Eva swallowed it without protest, though she had crimsoned painfully at the reference to Doctor Ludington. She thought:

“What strange thoughts auntie must have of me after the vile innuendoes of my wicked cousins! Imust obtain papa’s permission to tell her my story. She deserves it for her generous loyalty to me!”

Aloud she said:

“I hope this sedative will quiet my nerves, for my dear friend Ada will arrive this evening, and I want to feel well enough to enjoy her company! Only think, what a lovely winter we shall have with dear Ada for a guest! She is very beautiful, you know, auntie, and—perhaps—she may console Reggie for losing me.”
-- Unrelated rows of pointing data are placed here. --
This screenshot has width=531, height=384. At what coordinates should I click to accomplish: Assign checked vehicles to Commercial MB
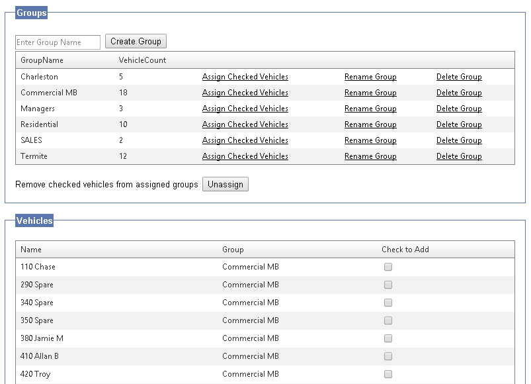[245, 93]
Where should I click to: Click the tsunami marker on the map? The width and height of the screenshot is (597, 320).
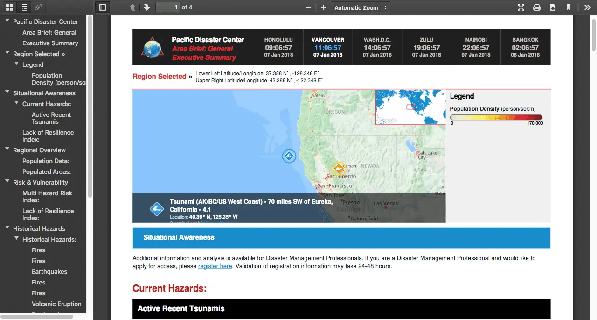(289, 156)
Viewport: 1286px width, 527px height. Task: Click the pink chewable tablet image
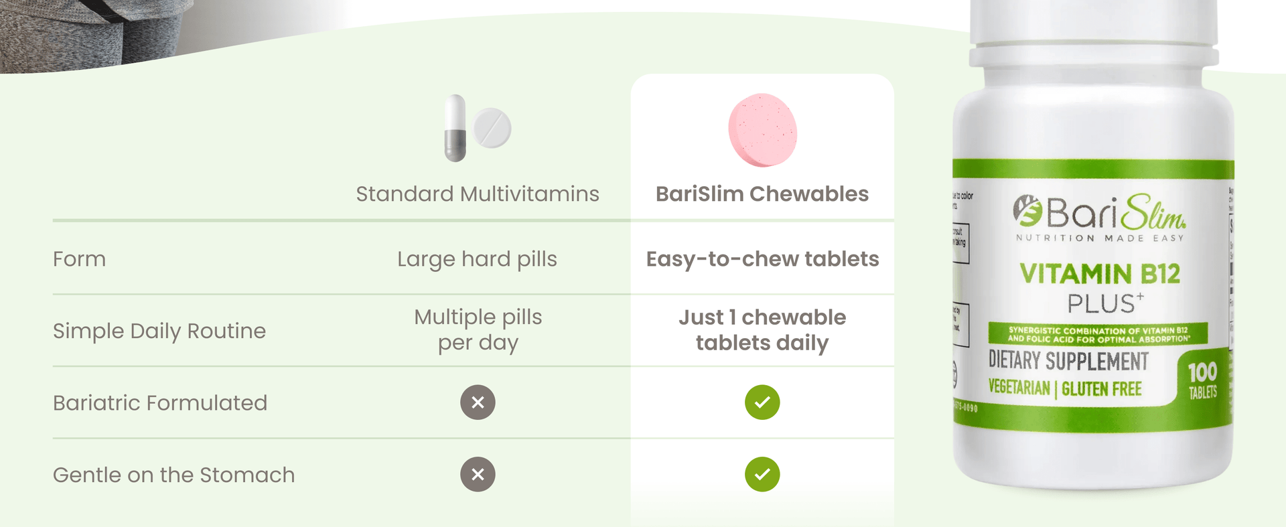pyautogui.click(x=762, y=130)
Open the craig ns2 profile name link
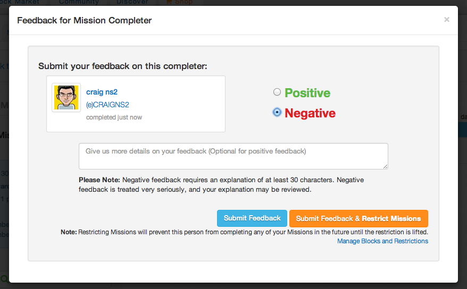This screenshot has height=289, width=467. tap(102, 92)
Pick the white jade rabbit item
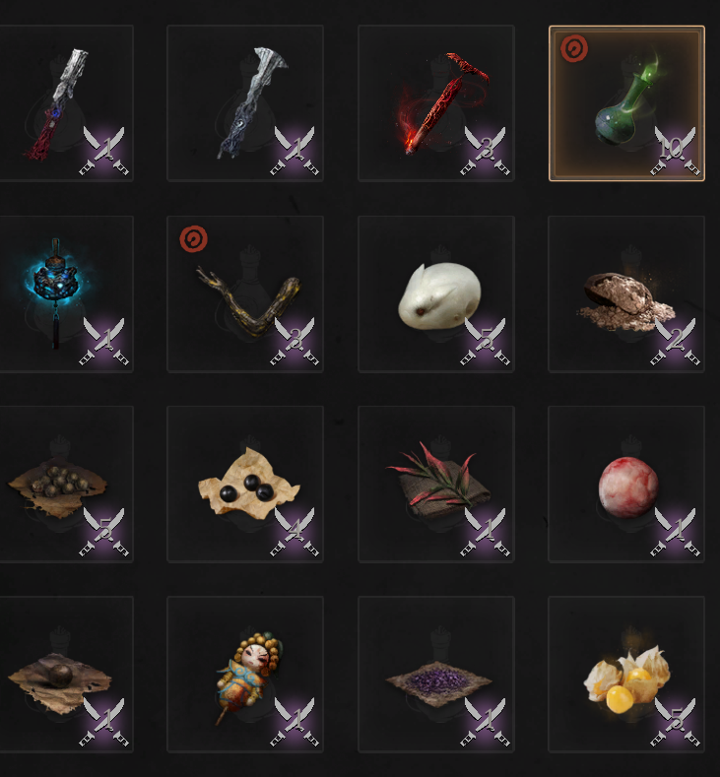The height and width of the screenshot is (777, 720). click(x=436, y=293)
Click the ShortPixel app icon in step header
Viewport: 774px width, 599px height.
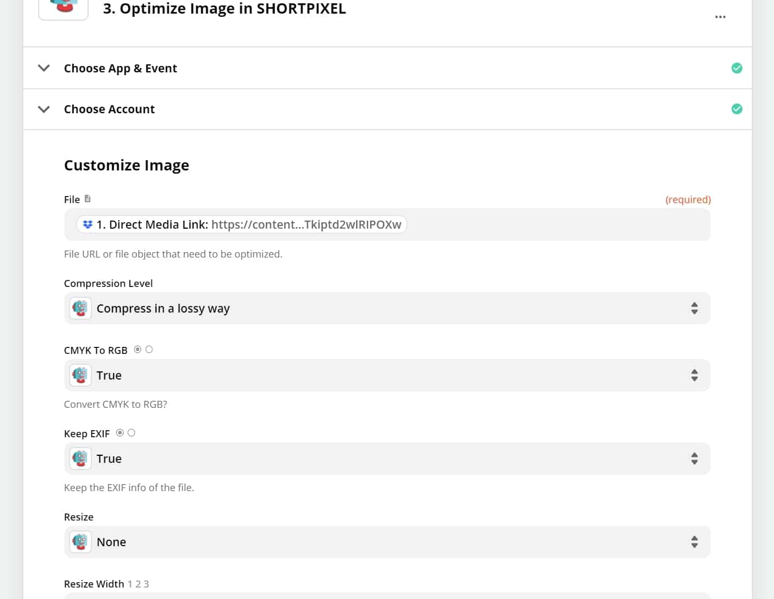(x=63, y=7)
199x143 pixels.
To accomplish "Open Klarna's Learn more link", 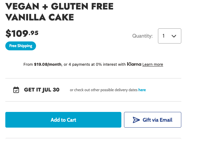I will click(153, 65).
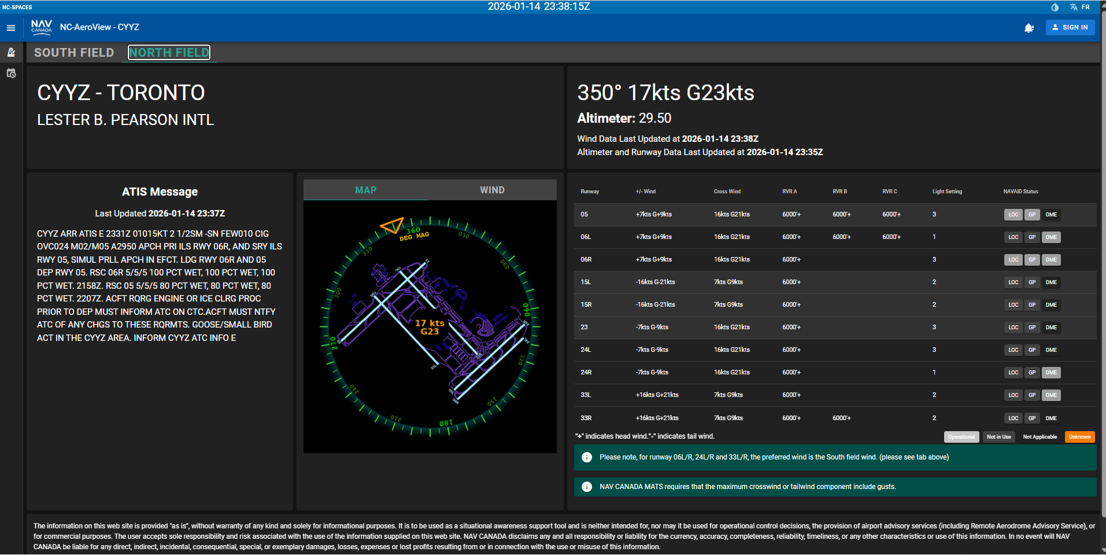Click the info icon on the MATS crosswind notice

coord(587,487)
But Mrs. Hamilton frowned slightly, and answered:

“I should not fancy such a match. I wanted him to marry you, my dear little niece, and no other.”

“I told you, auntie, I had refused his offer,” protested Eva.

“You were hasty, my dear. Perhaps you may come to reconsider the case.”

“But I told you, also, that I loved another.”

Mrs. Hamilton wondered suddenly if that “other” could be the handsome Doctor Ludington, and she quickly decided that this was the case. It explained things that were otherwise inexplicable. But aloud she said, in her calm, gentle way:

“But you told me your love was hopeless, Eva!”

“Yes, quite hopeless!” sighed the girl, stifling a sob that seemed to rend her very heart in twain.

“Then you will have to put that love away from you, and try to forget. The easiest way to do it would be to become interested in another and marry him.A happy marriage is, to my mind, the only remedy for your pain.”

Her father had used the same words to her, and they recurred to her again. Was it true? Would a marriage with Reggie, who adored her, teach her to forget?